2) Finish line in sight for standards that support V2G AC interconnection
Standards development work isn’t glamorous. Working groups are technically complex and, at times, political. Yet, we are encouraged by increased alignment and activity from key standards development bodies.
In 2026, we expect key progress on the two AC interconnection pathways (UL 1741 SC and the UL 1741 CRD for DER Systems). Once these pathways are published, we can expect attention to shift to incorporating these standards into utility interconnection rules and processes. This will support a repeatable model, ensuring familiarity and comfort for utilities tasked with maintaining safety and grid reliability.
Let’s Scale the Market Together in 2026!
None of this progress happens without the VGIC members and partners supporting our work, as well as the regulators, utilities, and implementers who show up and engage with us each and every day. From drafting and filing regulatory comments and testimony to testing products, iterating corporate strategy, and deploying systems and platforms, none of this work happens without time and resource investment.
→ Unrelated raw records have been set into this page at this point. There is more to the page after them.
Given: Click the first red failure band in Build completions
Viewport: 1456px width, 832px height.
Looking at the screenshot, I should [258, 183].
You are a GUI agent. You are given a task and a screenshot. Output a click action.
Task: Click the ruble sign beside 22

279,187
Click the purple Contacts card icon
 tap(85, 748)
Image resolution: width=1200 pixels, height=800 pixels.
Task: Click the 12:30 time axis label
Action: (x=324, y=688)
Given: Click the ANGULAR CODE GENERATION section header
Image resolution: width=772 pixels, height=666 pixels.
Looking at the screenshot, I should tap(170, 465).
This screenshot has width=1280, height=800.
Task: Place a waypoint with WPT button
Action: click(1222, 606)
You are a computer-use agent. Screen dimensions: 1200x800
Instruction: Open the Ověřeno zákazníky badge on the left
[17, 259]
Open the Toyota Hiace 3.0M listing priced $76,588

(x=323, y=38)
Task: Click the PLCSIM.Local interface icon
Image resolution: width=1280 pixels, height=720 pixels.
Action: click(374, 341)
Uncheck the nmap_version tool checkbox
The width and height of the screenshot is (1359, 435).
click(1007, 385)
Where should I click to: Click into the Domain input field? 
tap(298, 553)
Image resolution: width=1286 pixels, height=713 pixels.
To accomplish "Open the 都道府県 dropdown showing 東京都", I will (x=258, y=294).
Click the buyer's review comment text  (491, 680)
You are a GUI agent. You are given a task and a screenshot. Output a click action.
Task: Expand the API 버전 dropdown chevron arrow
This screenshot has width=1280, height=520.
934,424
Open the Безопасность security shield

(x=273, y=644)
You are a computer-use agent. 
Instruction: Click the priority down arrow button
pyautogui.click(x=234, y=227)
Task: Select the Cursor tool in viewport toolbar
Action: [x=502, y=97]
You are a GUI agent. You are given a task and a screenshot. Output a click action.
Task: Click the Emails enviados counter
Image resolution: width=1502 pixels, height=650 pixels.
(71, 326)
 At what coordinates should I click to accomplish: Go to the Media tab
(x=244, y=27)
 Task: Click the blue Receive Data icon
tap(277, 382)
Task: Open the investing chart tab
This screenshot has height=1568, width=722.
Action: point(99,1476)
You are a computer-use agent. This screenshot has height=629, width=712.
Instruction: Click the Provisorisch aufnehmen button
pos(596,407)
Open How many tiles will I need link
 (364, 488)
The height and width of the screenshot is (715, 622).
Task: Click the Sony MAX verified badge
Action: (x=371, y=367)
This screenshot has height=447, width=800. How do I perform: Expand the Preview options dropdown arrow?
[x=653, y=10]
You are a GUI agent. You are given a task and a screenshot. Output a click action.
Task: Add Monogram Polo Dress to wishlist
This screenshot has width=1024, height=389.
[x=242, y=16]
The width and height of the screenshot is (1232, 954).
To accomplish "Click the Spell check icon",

If you’re an auto OEM, technology provider, charging site developer, installer, utility, regulator, advocate, or fleet that wants to help shape what widespread customer access to VGI solutions looks like in 2026, we’d love to work with you! Join VGIC membership or, for investor-owned utilities, participate in the Utility Collaboration Forum by emailing info@vgicouncil.org. You can also join our newsletter and follow us on LinkedIn to learn about the latest in VGI news, events, and market developments. The next wave of VGI innovation is here – let’s shape it together!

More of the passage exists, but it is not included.